**Tasks and exercises:**
**1)** From the forum thread on Instagram filters below:
(a) Which filter does squatthis recommend for the best all-round results?
(b) Which two filters does Brook877 say he can't decide between?
(c) What does ConP say he uses to upload pics?
**2)** In the forum thread on Instagram filters below, why does John J Rambo advise getting direct overhead light for a muscular-looking photo? Answer in one to three sentences.
======== Document text
# What Instagram filters do you use...



## ReissDench (Feb 9, 2014)

Just wondering what filters people use to look more toned or muscular on pictures etc seen loads of these around lately


----------



## squatthis (May 3, 2010)

Trenagram is the best one to make you ripped, but it can make you look a bit angry. That DNPhotogram is good but makes you a bit yellow. I'd say go with the Testogram for the best all round results.


----------



## Brook877 (May 16, 2012)

Can you guys help me pick a filter?

I don't know if I should go with XX Pro or Valencia

I wanna look tan

What should my caption be?

I want it to be clever....


----------



## squatthis (May 3, 2010)

Brook877 said:


> Can you guys help me pick a filter?
> 
> I don't know if I should go with XX Pro or Valencia
> 
> ...


I hope you had to google that.


----------



## b0t13 (Jan 3, 2013)

squatthis said:


> I hope you had to google that.


the scary thing is, i know exactly what hes on about lol

so he probs didnt have to google it lol


----------



## KRSOne (Jul 31, 2011)

Brook877 said:


> Can you guys help me pick a filter?
> 
> I don't know if I should go with XX Pro or Valencia
> 
> ...


please can you recommend me some hashtags too, so everyone knows that im dedicated


----------



## Brook877 (May 16, 2012)

squatthis said:


> I hope you had to google that.


Kinda...

I didn't have to but I did anyway just to make sure I was on-point, you can't just guess when quoting lyrical genius like that.. :lol:



KRSOne said:


> please can you recommend me some hashtags too, so everyone knows that im dedicated


How about....

"Livin' with my bitches, hash tag LIVE"

:laugh:


----------



## DanishM (Dec 15, 2013)

I think you're looking for photoshop, not instagram.


----------



## Danjal (Aug 4, 2009)




----------



## ConP (Aug 18, 2013)

I just go with haveagoodphysiquesonofilterneeded filter it seems to do the job.


----------



## Lewy_h (Jan 4, 2012)

ConP said:


> I just go with haveagoodphysiquesonofilterneeded filter it seems to do the job.


Looks like you use black and white to me


----------



## ConP (Aug 18, 2013)

Lewy_h said:


> Looks like you use black and white to me


Is black and white counted as a filter?

I only use photobucket to upload pics...


----------



## DappaDonDave (Dec 2, 2013)

KRSOne said:


> please can you recommend me some hashtags too, so everyone knows that im dedicated







Watch that #shreddicated


----------



## Kristina (Apr 12, 2014)

#nofilter


----------



## John J Rambo (Mar 11, 2014)

Looking your best (muscular wise) in a photograph is all about the light. Try and get direct overhead light so it increases the shadows between the muscles and then add extra contrast to the image afterwards.

You'll be surprised how many great looking images look nothing like that to begin with.


----------



## EctoSize (Nov 28, 2013)

OSaw the title and literally facepalmed before I'd even clicked on it! @Danjal has nailed it with his response, was hoping for some more p!ss takes though! C'mon fellas...


----------



## EctoSize (Nov 28, 2013)

Brook877 said:


> Can you guys help me pick a filter?
> 
> I don't know if I should go with XX Pro or Valencia
> 
> ...


I dnt know if it's just me but I actually like this song, I think the tune is pretty decent and its pretty clever it you take it as being a **** take out of 'those type of girls' who take selfies!


----------



## 39005 (Nov 25, 2013)




----------



## HDU (Jul 27, 2012)

Oh god...


----------



## mal (Dec 31, 2009)

no filter no fairground bog mirror filter.


----------
================
======== Given data
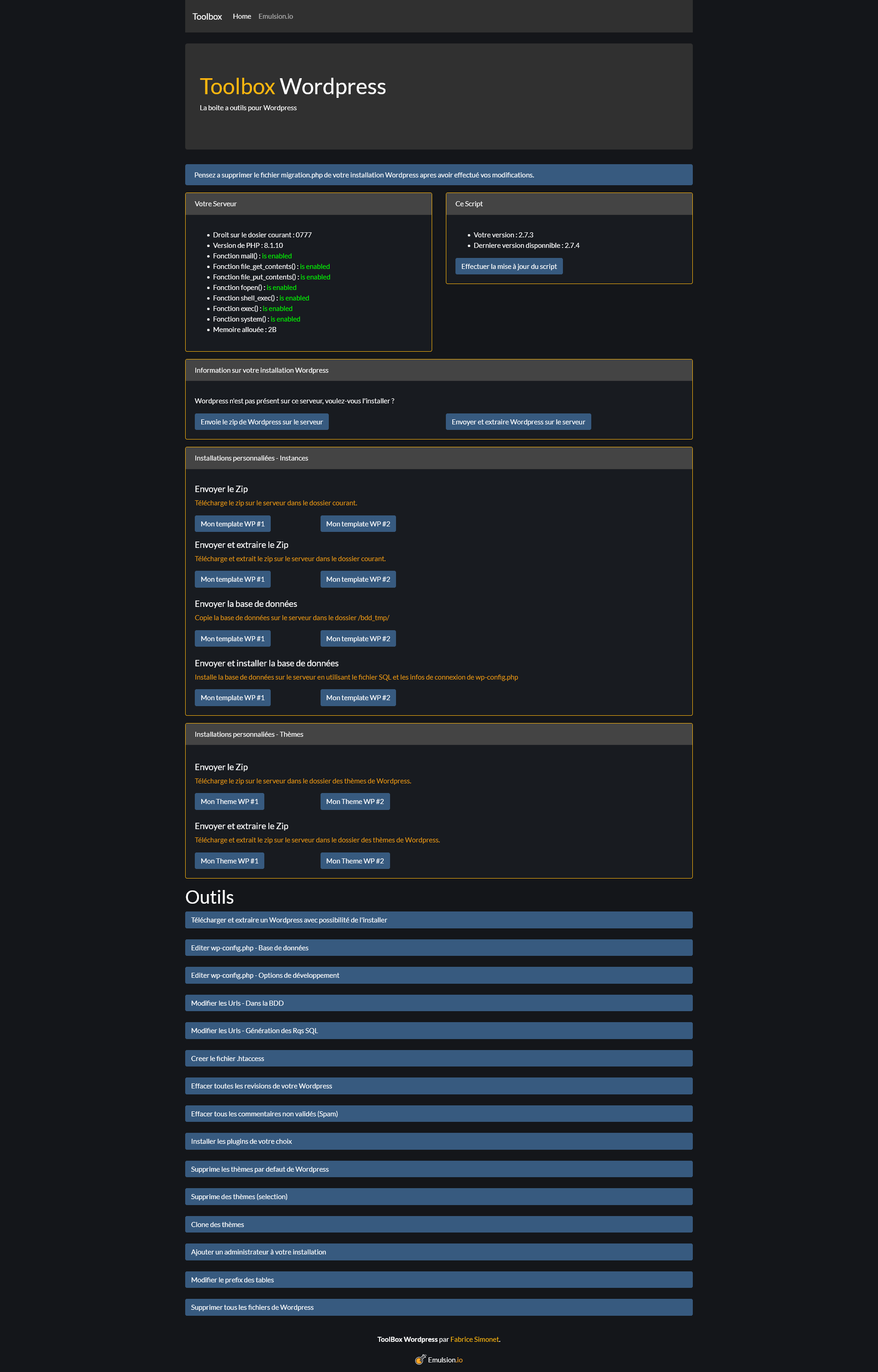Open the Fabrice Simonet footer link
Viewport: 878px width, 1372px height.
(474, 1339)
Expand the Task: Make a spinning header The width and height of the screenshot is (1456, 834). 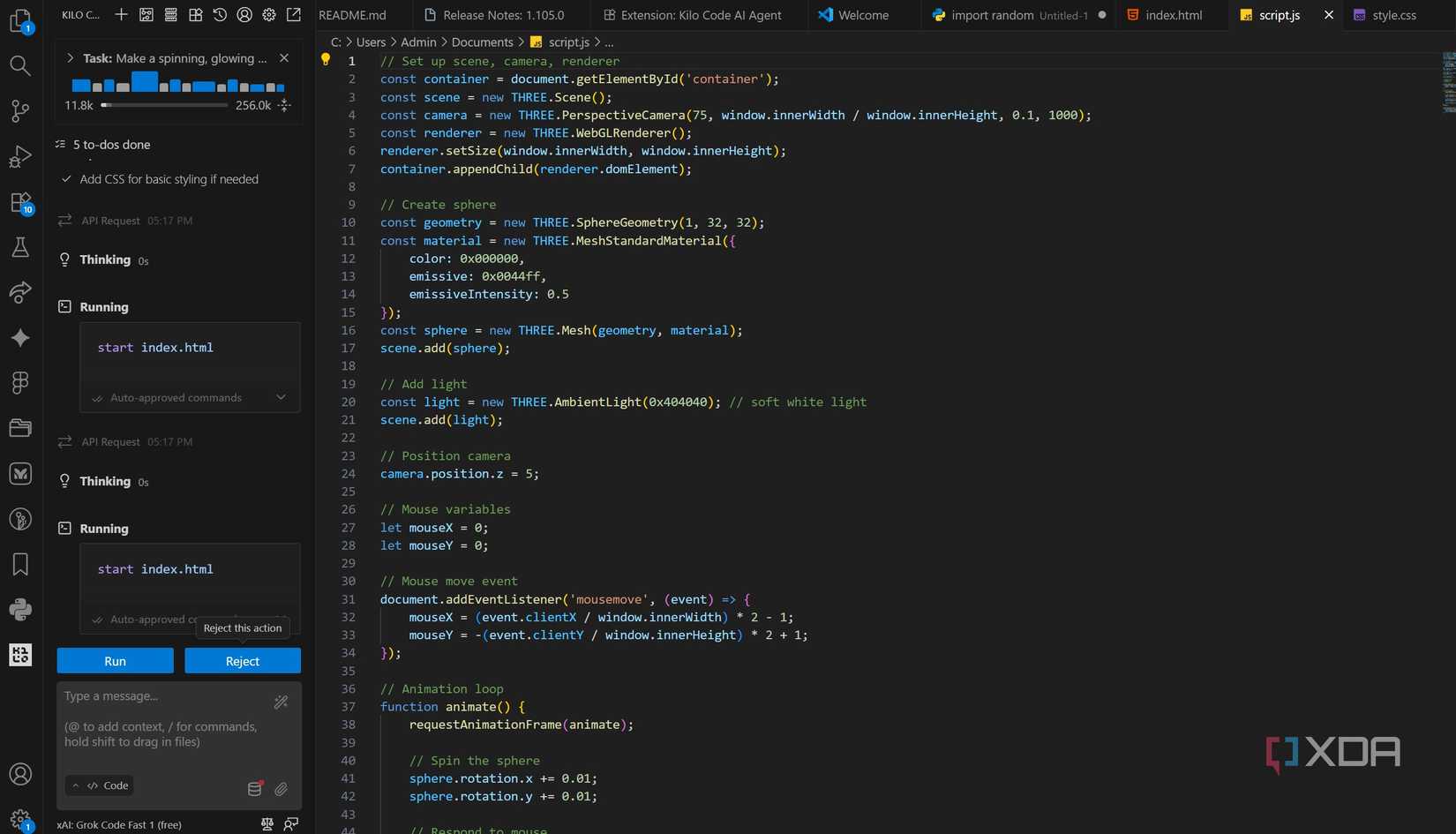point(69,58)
================
**Completed exercise:**
**1)**
(a) Testogram.
(b) XX Pro and Valencia.
(c) Photobucket.

**2)** He says looking your best muscle-wise in a photograph is all about the light. Direct overhead light increases the shadows between the muscles, and he suggests adding extra contrast to the image afterwards.